Front-line workers see a great many problems and opportunities that their managers don’t. Organizations that are set up to listen to—and act upon—large numbers of these ideas are best equipped to create a sustainable competitive advantage.
That was the primary message behind award-winning author Alan Robinson’s presentation at the American Mold Builders Association (AMBA) annual conference in Milwaukee May 14-16. And, Robinson had plenty of concrete evidence to back his claims. After all, the book in which he and co-author Dean M. Schroeder originally outlined this premise, Ideas are Free, is based on a global study of more than 150 organizations in 17 countries.
Consider the experience of the Clarion Hotel in Stockholm, Sweden. Managers crunching numbers had no idea that the hotel would sell more beer if the bar only had an extra tap. At the suggestion of bartenders, the hotel has since added one. Another development based on a report from bar staff is the addition of three chutes that lead directly to recycling bins in the basement. This eliminates the time suck of sorting and transporting recycling material. That’s something upper management might never have understood without input from front-line employees—and, given that it depends on the layout of that particular hotel, it’s something competitors can’t duplicate.

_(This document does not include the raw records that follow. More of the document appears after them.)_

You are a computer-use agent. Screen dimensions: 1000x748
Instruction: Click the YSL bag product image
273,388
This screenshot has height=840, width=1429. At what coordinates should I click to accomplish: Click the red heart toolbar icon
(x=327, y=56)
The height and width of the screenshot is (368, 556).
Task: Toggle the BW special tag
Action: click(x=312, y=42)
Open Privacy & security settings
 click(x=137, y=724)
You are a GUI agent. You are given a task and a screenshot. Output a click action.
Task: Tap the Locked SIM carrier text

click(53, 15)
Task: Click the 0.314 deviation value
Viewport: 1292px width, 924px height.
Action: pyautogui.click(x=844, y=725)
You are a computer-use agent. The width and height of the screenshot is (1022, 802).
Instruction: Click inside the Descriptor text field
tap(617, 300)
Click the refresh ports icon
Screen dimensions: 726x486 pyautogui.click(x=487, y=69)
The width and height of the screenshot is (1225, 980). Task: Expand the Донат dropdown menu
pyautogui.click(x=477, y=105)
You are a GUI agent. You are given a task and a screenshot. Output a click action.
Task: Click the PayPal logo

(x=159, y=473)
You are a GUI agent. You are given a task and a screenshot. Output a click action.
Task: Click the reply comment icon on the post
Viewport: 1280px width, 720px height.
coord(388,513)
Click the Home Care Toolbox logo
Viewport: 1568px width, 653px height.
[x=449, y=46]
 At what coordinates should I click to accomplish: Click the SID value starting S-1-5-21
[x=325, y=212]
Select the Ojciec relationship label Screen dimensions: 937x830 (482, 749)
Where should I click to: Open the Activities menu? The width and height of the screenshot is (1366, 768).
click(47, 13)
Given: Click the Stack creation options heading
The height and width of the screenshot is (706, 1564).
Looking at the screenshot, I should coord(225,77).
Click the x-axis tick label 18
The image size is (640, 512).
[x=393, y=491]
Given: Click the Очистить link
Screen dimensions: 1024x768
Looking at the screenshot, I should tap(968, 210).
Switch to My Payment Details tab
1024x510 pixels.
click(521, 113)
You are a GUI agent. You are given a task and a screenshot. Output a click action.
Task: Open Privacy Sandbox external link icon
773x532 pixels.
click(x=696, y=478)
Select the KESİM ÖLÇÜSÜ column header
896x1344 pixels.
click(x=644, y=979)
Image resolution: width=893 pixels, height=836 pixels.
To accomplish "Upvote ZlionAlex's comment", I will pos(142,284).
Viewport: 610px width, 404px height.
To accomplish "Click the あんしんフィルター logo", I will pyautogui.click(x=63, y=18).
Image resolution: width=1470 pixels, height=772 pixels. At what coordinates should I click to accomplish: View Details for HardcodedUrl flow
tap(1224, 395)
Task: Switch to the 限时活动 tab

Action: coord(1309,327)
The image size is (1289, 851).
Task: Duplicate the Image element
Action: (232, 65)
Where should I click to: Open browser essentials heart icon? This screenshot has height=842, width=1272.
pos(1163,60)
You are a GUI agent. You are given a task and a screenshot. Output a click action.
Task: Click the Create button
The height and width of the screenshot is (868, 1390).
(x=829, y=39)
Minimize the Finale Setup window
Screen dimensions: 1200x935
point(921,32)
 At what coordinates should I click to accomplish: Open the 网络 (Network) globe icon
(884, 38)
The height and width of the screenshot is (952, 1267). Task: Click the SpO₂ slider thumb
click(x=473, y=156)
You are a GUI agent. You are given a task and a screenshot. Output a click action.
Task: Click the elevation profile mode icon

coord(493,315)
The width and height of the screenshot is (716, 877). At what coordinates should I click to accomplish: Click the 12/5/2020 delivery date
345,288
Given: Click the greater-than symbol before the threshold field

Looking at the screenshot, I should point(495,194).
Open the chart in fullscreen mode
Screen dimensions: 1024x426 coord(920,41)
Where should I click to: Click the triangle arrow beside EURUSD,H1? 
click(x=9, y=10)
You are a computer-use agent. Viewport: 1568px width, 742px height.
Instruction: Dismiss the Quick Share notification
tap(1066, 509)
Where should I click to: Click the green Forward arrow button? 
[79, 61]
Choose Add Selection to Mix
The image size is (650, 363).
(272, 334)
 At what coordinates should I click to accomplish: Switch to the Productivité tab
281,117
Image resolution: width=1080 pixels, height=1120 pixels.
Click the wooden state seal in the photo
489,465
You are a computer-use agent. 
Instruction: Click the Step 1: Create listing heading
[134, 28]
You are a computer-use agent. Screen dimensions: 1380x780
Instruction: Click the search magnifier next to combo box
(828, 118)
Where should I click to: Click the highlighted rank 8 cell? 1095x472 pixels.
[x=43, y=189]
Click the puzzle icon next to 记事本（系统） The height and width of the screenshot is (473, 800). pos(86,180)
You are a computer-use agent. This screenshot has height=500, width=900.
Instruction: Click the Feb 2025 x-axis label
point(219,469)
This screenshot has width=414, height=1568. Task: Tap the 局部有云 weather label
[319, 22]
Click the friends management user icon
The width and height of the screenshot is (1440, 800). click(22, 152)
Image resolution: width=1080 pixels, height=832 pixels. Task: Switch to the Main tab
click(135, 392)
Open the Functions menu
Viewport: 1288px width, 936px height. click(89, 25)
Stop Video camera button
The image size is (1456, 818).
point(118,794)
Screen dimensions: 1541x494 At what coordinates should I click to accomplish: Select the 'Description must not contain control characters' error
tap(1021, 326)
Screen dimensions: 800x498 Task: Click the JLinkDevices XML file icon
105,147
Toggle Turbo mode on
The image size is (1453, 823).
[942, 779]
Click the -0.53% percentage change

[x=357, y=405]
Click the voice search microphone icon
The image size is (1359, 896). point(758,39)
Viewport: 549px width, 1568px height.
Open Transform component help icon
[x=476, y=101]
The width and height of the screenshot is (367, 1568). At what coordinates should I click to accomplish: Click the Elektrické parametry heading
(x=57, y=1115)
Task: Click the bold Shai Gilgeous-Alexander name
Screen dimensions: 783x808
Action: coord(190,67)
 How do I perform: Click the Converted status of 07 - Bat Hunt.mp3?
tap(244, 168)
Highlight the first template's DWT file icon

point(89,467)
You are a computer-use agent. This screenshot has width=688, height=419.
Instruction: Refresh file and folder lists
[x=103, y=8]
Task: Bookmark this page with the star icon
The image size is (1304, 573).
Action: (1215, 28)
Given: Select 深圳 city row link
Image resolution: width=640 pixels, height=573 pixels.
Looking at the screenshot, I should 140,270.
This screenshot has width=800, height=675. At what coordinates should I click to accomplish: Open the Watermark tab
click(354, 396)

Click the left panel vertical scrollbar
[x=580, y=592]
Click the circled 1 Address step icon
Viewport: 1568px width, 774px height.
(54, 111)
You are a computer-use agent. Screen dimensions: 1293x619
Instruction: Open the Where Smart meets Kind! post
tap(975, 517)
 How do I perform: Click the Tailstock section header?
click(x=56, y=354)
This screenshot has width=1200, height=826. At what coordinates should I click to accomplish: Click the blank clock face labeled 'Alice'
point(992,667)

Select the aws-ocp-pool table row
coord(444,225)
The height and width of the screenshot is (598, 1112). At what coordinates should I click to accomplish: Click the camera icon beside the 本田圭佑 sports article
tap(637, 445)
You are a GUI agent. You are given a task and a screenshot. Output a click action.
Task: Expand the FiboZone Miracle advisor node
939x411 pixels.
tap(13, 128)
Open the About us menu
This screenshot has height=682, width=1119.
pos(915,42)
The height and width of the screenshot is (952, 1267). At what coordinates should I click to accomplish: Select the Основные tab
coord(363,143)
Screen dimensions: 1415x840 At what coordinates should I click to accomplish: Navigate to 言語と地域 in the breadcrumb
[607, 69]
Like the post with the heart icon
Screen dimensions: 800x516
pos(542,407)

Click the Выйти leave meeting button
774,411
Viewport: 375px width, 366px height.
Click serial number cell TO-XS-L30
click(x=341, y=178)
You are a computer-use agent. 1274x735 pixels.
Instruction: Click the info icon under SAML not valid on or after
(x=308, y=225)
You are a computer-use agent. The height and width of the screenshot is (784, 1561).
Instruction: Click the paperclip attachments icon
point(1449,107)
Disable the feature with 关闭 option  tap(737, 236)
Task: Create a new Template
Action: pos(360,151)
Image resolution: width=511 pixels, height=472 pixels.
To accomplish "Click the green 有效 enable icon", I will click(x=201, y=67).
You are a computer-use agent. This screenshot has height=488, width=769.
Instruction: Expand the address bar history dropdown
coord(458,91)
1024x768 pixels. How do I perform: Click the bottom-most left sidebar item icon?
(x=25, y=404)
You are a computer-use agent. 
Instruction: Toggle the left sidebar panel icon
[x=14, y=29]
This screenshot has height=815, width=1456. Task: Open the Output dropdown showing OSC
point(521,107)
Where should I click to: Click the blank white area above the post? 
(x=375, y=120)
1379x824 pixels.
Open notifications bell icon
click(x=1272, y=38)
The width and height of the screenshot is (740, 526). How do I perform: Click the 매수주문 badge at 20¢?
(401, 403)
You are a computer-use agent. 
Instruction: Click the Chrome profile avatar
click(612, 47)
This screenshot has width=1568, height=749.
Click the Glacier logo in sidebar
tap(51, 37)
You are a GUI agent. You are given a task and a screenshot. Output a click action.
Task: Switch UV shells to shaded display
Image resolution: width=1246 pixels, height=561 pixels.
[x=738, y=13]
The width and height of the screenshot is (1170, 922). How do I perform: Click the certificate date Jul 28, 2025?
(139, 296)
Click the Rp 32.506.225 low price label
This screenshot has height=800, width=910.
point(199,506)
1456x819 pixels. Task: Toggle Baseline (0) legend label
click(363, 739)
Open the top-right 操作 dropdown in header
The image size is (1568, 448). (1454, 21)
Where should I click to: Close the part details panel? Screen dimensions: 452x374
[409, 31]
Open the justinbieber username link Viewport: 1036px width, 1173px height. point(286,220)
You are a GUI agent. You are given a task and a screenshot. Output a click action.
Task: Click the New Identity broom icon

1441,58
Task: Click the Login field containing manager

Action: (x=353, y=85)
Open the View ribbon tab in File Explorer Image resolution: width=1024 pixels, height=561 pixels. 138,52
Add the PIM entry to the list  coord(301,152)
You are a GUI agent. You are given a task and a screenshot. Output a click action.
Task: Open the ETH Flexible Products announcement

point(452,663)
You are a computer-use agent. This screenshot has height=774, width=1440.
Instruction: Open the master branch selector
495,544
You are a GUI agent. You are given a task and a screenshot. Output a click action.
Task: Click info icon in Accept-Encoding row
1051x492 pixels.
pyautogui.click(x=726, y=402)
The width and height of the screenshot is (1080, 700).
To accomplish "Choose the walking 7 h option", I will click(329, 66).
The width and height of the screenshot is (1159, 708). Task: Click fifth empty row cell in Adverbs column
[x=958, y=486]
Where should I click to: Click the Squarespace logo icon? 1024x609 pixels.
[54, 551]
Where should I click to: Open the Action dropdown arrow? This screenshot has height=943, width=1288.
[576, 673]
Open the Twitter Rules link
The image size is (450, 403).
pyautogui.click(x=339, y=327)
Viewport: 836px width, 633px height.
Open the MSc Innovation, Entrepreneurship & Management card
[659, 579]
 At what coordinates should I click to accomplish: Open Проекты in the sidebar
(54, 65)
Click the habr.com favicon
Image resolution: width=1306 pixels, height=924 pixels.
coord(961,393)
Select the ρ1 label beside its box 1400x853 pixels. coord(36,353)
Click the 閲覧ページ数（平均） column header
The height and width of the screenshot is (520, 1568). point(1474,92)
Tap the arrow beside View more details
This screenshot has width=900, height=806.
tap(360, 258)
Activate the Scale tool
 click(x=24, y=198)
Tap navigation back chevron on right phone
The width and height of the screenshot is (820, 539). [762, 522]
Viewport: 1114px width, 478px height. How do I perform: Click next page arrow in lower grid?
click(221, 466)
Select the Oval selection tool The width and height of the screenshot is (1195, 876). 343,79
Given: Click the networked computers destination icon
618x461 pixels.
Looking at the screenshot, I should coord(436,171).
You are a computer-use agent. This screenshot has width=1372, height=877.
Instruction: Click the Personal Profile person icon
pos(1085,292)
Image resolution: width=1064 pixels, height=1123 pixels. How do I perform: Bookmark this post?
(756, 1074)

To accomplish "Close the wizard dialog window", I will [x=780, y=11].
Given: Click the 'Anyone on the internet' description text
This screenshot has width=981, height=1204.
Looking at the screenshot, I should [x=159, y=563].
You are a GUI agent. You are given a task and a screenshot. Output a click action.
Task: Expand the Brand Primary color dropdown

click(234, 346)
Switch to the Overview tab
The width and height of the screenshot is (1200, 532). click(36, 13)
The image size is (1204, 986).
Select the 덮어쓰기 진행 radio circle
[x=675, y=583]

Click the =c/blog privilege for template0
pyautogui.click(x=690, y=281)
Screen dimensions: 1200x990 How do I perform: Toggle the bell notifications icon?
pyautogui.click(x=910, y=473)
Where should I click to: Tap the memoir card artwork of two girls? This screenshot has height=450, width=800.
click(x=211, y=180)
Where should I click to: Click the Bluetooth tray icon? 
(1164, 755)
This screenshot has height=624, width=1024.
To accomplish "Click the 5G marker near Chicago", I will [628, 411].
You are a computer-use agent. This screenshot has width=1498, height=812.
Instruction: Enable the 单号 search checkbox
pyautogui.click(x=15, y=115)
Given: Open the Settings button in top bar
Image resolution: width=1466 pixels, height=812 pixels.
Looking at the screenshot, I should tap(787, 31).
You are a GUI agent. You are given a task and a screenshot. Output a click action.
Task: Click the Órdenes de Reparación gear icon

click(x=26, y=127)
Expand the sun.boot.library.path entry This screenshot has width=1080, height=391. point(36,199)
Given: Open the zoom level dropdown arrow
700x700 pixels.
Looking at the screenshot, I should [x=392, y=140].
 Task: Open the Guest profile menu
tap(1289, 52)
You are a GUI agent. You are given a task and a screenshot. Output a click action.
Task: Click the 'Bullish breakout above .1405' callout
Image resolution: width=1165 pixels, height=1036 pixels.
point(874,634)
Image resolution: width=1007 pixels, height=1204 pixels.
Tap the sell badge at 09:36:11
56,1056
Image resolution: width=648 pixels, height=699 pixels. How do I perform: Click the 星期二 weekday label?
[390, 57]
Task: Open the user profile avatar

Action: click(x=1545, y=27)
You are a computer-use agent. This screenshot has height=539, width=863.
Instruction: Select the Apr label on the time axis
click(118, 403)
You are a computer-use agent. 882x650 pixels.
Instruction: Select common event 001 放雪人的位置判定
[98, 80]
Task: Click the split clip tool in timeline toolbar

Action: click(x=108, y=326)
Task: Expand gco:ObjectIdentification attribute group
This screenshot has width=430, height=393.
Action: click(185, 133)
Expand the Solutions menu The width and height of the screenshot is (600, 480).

The Clarion is just one of many organizations Robinson mentioned that has managed to implement a culture in which employees are encouraged to problem solve and implement new ideas on a daily basis. It doesn’t take a great leap of logic to see how this basic premise might apply to a mold shop. “Implementing a culture,” of course, can’t be done overnight—but it can certainly be done. In fact, we’ve already covered one example. Ray Coombs, president of 2014 Leadtime Leader award winner Westminster Tool, credits Ideas are Free for changing the very DNA of his organization. Read this article to learn more (this particular aspect of the shop’s approach is detailed under the subhead “A Cultural Shift”).
Meanwhile, Robinson recently released a follow-up to that book: The Idea-Driven Organization. He also runs a blog with extensive detail on various aspects of the “idea” culture, as well as tips on how to implement it in your own organization.